(Data extracted from a collection)
───

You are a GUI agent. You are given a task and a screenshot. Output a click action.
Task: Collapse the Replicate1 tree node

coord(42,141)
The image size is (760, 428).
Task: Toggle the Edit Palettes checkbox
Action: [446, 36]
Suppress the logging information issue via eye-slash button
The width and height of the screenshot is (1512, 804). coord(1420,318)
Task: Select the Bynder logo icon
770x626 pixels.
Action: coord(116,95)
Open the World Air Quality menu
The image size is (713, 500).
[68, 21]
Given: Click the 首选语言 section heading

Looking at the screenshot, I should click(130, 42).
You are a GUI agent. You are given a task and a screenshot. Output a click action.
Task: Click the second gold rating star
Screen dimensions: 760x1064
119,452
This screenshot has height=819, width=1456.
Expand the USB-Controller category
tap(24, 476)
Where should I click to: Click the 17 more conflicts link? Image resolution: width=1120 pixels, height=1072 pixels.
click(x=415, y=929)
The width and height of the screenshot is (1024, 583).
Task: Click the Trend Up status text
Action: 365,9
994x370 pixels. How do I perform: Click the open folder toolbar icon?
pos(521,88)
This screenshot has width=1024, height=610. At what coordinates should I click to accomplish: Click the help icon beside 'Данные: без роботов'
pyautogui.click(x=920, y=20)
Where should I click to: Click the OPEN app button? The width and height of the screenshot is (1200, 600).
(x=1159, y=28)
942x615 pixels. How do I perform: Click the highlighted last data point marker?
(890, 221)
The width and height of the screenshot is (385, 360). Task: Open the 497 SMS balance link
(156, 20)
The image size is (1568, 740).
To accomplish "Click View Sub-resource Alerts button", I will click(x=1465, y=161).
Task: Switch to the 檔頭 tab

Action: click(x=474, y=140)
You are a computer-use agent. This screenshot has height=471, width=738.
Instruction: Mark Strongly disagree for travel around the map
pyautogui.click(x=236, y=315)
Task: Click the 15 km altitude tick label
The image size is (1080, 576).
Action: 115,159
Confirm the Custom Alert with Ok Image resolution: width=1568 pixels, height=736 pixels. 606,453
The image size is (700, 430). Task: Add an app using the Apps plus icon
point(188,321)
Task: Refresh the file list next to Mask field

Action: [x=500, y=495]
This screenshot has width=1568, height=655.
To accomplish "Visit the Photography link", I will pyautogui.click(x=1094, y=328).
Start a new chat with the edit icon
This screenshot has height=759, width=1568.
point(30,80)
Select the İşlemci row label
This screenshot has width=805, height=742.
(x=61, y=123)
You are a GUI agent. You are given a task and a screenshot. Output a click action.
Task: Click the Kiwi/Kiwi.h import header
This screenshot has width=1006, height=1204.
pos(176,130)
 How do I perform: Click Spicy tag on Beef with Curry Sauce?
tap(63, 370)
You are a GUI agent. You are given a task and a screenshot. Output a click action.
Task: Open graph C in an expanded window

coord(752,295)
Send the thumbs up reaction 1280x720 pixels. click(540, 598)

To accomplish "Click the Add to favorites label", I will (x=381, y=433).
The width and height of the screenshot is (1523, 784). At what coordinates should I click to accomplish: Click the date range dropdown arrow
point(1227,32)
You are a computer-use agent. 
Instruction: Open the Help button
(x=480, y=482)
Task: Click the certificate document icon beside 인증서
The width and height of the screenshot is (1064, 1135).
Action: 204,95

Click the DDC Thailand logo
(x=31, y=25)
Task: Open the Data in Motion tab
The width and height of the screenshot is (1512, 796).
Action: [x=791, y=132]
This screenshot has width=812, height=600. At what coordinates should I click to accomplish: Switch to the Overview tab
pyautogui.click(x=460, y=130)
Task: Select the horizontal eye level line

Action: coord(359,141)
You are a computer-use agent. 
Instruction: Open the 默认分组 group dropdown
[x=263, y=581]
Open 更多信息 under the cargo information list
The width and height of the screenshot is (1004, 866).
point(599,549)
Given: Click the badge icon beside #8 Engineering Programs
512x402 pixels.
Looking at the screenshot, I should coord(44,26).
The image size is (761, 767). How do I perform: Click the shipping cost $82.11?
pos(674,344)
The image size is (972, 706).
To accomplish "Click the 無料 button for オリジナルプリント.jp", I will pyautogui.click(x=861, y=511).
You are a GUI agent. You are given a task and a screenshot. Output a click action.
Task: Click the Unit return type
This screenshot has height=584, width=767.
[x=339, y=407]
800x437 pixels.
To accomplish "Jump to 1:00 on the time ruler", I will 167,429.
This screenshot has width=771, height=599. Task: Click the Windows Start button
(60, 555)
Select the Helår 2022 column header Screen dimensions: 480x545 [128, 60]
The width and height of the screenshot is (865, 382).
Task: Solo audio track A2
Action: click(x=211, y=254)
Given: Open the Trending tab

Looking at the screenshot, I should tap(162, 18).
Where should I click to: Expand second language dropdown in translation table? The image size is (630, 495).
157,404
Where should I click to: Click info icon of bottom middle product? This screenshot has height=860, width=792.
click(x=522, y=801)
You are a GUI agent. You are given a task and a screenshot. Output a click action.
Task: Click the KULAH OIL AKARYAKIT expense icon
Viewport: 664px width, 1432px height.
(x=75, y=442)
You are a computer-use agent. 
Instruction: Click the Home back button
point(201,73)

───

Please give again the lines above between the line holding "The width and height of the screenshot is (385, 360)." and the line holding "Confirm the Custom", inclusive, exactly as they are and with nothing added.

The width and height of the screenshot is (385, 360). Task: Open the 497 SMS balance link
(156, 20)
The image size is (1568, 740).
To accomplish "Click View Sub-resource Alerts button", I will click(x=1465, y=161).
Task: Switch to the 檔頭 tab

Action: click(x=474, y=140)
You are a computer-use agent. This screenshot has height=471, width=738.
Instruction: Mark Strongly disagree for travel around the map
pyautogui.click(x=236, y=315)
Task: Click the 15 km altitude tick label
The image size is (1080, 576).
Action: 115,159
Confirm the Custom Alert with Ok Image resolution: width=1568 pixels, height=736 pixels. 606,453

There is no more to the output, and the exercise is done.